[Word and item position data]
◇ ◇ ◇ ◇ ◇ ◇ ◇

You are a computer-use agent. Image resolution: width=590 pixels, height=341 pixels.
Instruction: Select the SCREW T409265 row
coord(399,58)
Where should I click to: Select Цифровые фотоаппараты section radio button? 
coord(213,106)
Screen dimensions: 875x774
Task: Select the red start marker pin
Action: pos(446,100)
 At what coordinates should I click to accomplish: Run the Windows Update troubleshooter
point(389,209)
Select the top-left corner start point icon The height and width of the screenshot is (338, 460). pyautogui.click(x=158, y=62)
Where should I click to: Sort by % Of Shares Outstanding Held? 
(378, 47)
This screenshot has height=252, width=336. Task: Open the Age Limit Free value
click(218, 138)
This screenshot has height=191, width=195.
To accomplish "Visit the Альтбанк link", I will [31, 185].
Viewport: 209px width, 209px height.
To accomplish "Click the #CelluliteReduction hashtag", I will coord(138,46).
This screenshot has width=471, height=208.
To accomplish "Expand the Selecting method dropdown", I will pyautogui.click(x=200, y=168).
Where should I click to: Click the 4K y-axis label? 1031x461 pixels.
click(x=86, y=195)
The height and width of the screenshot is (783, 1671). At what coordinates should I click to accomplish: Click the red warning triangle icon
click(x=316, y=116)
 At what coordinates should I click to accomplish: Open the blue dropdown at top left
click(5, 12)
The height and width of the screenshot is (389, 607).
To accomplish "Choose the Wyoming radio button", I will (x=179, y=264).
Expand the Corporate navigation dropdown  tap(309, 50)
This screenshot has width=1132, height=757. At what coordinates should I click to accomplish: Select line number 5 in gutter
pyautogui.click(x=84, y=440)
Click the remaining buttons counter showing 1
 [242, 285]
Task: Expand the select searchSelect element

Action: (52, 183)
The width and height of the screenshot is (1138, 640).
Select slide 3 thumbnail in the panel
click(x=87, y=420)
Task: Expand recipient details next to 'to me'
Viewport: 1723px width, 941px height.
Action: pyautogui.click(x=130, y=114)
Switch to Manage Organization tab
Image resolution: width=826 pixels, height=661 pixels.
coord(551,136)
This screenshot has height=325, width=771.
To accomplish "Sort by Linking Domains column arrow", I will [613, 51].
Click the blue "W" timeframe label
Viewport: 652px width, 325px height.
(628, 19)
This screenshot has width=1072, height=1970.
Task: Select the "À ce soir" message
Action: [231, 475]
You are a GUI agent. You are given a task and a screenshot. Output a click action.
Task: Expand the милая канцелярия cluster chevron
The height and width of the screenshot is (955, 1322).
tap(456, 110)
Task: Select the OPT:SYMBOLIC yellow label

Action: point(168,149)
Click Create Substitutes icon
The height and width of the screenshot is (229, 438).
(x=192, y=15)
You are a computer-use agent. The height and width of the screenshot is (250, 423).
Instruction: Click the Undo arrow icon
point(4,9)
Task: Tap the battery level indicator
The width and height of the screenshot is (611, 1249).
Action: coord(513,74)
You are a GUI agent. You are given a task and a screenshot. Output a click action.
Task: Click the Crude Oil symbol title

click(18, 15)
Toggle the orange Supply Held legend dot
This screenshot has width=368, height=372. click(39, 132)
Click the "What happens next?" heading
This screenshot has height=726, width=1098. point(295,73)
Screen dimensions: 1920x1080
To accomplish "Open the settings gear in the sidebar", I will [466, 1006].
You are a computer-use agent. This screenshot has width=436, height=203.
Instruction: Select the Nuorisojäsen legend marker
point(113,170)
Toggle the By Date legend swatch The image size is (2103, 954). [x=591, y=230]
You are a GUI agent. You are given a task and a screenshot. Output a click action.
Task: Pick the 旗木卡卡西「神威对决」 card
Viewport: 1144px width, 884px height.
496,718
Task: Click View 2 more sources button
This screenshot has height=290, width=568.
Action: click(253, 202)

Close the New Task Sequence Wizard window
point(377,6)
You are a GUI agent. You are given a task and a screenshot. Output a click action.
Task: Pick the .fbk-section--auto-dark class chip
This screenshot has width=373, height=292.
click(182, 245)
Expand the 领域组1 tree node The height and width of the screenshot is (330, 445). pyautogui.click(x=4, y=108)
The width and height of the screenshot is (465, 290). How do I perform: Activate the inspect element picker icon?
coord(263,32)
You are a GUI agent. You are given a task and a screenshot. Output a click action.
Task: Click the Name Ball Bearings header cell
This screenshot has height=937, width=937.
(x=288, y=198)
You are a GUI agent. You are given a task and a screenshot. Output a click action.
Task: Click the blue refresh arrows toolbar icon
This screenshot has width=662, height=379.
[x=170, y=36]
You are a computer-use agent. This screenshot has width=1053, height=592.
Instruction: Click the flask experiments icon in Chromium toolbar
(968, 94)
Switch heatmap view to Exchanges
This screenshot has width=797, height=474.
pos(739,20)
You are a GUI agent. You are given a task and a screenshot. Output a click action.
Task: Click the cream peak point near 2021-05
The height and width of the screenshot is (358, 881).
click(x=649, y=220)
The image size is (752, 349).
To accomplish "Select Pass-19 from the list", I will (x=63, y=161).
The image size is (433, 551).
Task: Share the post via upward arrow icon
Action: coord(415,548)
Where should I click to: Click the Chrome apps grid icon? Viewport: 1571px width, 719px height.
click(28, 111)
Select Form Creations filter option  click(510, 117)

◇ ◇ ◇ ◇ ◇ ◇ ◇

• **Problem details**
Repeat the records verbatim, from their first line through the line containing "Action: pyautogui.click(x=130, y=114)".

• **Task answer**
You are a computer-use agent. Image resolution: width=590 pixels, height=341 pixels.
Instruction: Select the SCREW T409265 row
coord(399,58)
Where should I click to: Select Цифровые фотоаппараты section radio button? 
coord(213,106)
Screen dimensions: 875x774
Task: Select the red start marker pin
Action: pos(446,100)
 At what coordinates should I click to accomplish: Run the Windows Update troubleshooter
point(389,209)
Select the top-left corner start point icon The height and width of the screenshot is (338, 460). pyautogui.click(x=158, y=62)
Where should I click to: Sort by % Of Shares Outstanding Held? 
(378, 47)
This screenshot has height=252, width=336. Task: Open the Age Limit Free value
click(218, 138)
This screenshot has height=191, width=195.
To accomplish "Visit the Альтбанк link", I will [31, 185].
Viewport: 209px width, 209px height.
To accomplish "Click the #CelluliteReduction hashtag", I will coord(138,46).
This screenshot has width=471, height=208.
To accomplish "Expand the Selecting method dropdown", I will pyautogui.click(x=200, y=168).
Where should I click to: Click the 4K y-axis label? 1031x461 pixels.
click(x=86, y=195)
The height and width of the screenshot is (783, 1671). At what coordinates should I click to accomplish: Click the red warning triangle icon
click(x=316, y=116)
 At what coordinates should I click to accomplish: Open the blue dropdown at top left
click(5, 12)
The height and width of the screenshot is (389, 607).
To accomplish "Choose the Wyoming radio button", I will (x=179, y=264).
Expand the Corporate navigation dropdown  tap(309, 50)
This screenshot has width=1132, height=757. At what coordinates should I click to accomplish: Select line number 5 in gutter
pyautogui.click(x=84, y=440)
Click the remaining buttons counter showing 1
 [242, 285]
Task: Expand the select searchSelect element

Action: (52, 183)
The width and height of the screenshot is (1138, 640).
Select slide 3 thumbnail in the panel
click(x=87, y=420)
Task: Expand recipient details next to 'to me'
Viewport: 1723px width, 941px height.
Action: pyautogui.click(x=130, y=114)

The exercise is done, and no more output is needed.